Against this backdrop, the only approach acceptable to the upper class was the model of the "besieged fortress," which ensured that Putin and his "inner circle" could preserve their power — albeit at the expense of virtually all other social groups. For at least ten years now, the authorities have been engaged in a consistent effort to destroy any ideas and models that could become an alternative to the "besieged fortress" and could give different social groups the very "hope" Yudin speaks of. They have done this either by discrediting them or by appropriating them and preventing them from growing.
This policy has inevitably led to the radicalization of the opposition — who have made it their main goal to "fight the regime," but without a clear, convincing, and constructive alternative proposal for society and for the elites
. A recent
interview by Yuri Dud with Alexei Navalny's comrade-in-arms Maria Pevchikh is quite revealing in this regard, providing numerous examples of the corruption of Russia's top bureaucrats and the cooperation of oligarchs with the Putin regime, but offering no answers to questions about the possible place in post-Putin Russia of current officials and big businessmen.
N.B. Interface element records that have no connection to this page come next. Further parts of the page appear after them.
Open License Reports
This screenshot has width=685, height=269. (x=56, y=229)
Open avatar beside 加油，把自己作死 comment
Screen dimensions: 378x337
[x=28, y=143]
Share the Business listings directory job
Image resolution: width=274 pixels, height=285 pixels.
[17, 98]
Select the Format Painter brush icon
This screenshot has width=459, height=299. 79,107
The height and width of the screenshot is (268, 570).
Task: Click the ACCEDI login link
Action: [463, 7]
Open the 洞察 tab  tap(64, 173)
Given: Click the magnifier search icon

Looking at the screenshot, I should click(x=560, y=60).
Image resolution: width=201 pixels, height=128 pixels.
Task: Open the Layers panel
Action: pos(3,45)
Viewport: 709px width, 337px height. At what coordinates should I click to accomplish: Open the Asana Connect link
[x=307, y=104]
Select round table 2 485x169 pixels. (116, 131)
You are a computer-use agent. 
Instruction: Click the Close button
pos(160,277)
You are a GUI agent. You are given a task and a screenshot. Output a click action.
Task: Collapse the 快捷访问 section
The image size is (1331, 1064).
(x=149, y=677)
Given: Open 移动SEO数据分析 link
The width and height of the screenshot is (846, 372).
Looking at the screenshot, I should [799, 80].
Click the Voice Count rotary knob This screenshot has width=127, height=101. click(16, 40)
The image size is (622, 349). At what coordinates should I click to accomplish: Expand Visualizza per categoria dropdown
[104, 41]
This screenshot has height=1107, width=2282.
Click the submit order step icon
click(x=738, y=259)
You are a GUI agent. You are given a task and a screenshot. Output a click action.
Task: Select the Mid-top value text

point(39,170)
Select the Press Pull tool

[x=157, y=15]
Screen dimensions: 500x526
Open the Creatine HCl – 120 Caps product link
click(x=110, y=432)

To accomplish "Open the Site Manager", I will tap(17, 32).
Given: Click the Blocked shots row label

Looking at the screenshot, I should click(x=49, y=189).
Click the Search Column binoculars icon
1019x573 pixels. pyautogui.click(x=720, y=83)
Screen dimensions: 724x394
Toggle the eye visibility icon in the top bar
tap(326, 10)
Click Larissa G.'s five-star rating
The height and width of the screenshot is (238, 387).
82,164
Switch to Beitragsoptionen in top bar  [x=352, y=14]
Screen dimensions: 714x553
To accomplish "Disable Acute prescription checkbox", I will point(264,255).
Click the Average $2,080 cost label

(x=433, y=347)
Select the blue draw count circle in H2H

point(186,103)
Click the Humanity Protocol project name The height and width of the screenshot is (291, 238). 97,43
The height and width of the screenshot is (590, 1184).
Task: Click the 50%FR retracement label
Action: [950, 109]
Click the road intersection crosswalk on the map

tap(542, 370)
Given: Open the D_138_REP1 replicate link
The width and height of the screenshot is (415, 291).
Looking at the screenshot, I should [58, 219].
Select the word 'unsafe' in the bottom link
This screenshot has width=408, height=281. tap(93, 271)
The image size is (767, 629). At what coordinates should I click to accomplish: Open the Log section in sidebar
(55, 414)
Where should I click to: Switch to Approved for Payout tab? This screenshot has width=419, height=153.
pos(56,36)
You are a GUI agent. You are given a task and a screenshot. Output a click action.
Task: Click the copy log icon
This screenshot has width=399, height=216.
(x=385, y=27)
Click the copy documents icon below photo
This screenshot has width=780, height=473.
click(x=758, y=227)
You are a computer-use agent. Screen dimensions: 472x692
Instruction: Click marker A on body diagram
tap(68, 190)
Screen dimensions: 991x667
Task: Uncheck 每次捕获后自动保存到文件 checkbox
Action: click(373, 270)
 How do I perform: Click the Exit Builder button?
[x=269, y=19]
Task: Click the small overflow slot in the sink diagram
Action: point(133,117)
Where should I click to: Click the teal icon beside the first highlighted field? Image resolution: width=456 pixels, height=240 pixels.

Putin's shrinking social base among the elites — and the lack of an alternativeAs a result, the current situation is somewhat paradoxical. Unlike the annexation of Crimea, which produced a broad "Crimean consensus" in Russian society, the war with Ukraine has caused a clear split in society. One can debate the proportions of outspoken opponents and active supporters of the war, respectively, but it is clear that there is no broad "consensus" in support of the war among Russian citizens. This is indirectly confirmed by the steady intensification of repressions against those who in one way or another declare an anti-war stance.
There is also an obvious tension within the elites, since for most — if not the overwhelming majority of — businesspeople and civil servants the war is associated with clear losses and costs (confirmation of this can be found in the
recent comments of Alexandra Prokopenko). Recent criminal cases against federal ministers (Alexei Ulyukaev and Mikhail Abyzov), regional governors (Nikita Belykh, Vyacheslav Geiser, etc.), billionaires (Gleb Fetisov, the Magomedov brothers, etc.), and dozens of mayors of major cities, as well as a series of
sudden deaths of top managers of state-owned companies in 2022, have created an atmosphere of fear among officials and major businessmen.
But at the same time, many of them clearly understand that there is an absolute dead end ahead for the country. Over the past year, there has been a serious narrowing of Putin's social base among the elites, making the internal political situation unstable — for all the stability the regime has demonstrated externally.
In the coming months, this situation will certainly be influenced by developments at the front. Nevertheless, there has as yet been no elite split because the only alternatives to the Putin regime that elites see are, on the one hand, the founder of the Wagner PMC,
Yevgeny Prigozhin, with his undisguised use of violence, and the further movement of the Russian Federation toward the Donetsk and Luhansk “people’s republics” model; and, on the other hand, Alexei Navalny and his supporters, whose rise to power would likely lead to extensive lustration in the state apparatus and the seizure of property from those entrepreneurs who can be considered “regime collaborators.”